I'll illustrate in this case.  Since we are concerned with a ring $A$ and an element $f \in A$, we should probably consider the category $\mathcal{C}$ with 
$$\operatorname{Ob}(\mathcal{C}) = \{(A, f) \; | \; A \text{ is a ring and } f \in A \}$$
$$\operatorname{Hom}_{\mathcal{C}}\bigg((A, f), (B, g)\bigg) = \{ \varphi : A \to B \; | \; \varphi(f) = g \text{ and $\varphi$ is a ring homomorphism}\}$$
Then we have functors
$$F, G : \mathcal{C} \to \mathsf{Ring}$$ where
$$F(A, f) = A_f \qquad \text{and} \qquad G(A, f) = \mathcal{O}_{\operatorname{Spec A}}(D_f).$$
(Of course, I'm cheating a bit here, because a functor maps both objects and morphisms, and I haven't actually specified what these functors do to morphisms.  Hopefully that's obvious from context.)
A natural transformation
$$\eta : F \to G$$
 is, by definition, a set of morphisms
$$\eta_{A, f} : F(A, f) \to G(A, f),$$ one for each $(A, f) \in \operatorname{Ob}(\mathcal{C})$, such that the diagram
$$\begin{array}{c}
(A,f) & & F(A, f) = A_f & \xrightarrow{\eta_{A,f}} & G(A, f) = \mathcal{O}_{\operatorname{Spec} A}(D_f) \\
\downarrow_{\varphi} & & \downarrow_{F(\varphi)} & & \downarrow_{G(\varphi)} \\
(B, g) & & F(B, g) = B_g & \xrightarrow{\eta_{B,g}} &G(B, g) = \mathcal{O}_{\operatorname{Spec} B}(D_g)  
\end{array}$$
always commutes.  (Sorry for the awful diagram; I don't know the best way of doing them here.)

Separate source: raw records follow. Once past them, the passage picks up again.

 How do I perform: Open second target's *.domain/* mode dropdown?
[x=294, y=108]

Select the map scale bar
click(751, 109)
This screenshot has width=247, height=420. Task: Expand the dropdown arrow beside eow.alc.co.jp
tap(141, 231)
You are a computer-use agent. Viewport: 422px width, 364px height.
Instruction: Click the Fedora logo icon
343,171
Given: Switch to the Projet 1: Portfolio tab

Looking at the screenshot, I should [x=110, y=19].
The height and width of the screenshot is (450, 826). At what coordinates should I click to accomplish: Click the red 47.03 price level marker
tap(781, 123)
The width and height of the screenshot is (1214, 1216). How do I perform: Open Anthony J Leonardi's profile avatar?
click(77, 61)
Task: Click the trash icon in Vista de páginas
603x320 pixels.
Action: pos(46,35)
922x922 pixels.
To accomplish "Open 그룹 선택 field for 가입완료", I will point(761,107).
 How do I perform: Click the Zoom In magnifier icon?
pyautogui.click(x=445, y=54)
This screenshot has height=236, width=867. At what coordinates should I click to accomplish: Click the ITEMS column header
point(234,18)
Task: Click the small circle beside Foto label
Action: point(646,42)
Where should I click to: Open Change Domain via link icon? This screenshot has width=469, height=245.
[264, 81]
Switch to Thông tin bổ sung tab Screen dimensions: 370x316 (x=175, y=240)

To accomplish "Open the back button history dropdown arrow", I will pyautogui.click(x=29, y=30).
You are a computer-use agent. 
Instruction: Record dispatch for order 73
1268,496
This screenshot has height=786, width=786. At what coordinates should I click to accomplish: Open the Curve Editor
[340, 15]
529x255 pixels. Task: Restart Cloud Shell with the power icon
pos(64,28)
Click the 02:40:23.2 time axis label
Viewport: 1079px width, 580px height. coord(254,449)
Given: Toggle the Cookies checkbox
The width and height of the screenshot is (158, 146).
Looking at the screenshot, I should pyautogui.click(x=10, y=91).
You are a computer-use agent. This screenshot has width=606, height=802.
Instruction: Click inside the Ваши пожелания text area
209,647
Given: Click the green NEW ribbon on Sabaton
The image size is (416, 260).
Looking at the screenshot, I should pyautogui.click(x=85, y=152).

Saying that $\eta$ is a natural transformation between $F$ (the ring localization) and $G$ (taking sections over an elementary open set) means, essentially, that $\eta$ "plays well" with the ways that we convert a ring homomorphism $A \to B$ into a map $A_f \to B_g$ and into a map of sections.
Caveat: This is meant to somehow uniquely identify the map $A_f \to \mathcal{O}_{\operatorname{Spec} A}(D_f)$ under discussion, but I don't think it's really the case that there's only one such natural map. (I mean, obviously there isn't, because the zero map is also natural, but we can rule that out by throwing "nonzero" somewhere.) [Thanks Georges Elencwajg]. I haven't considered this situation in particular, and I'm not an expert on this sort of thing, but it's often the case that given one natural map you can build some others out of it.  So, really, the best thing to do here is probably to replace "natural" with "obvious."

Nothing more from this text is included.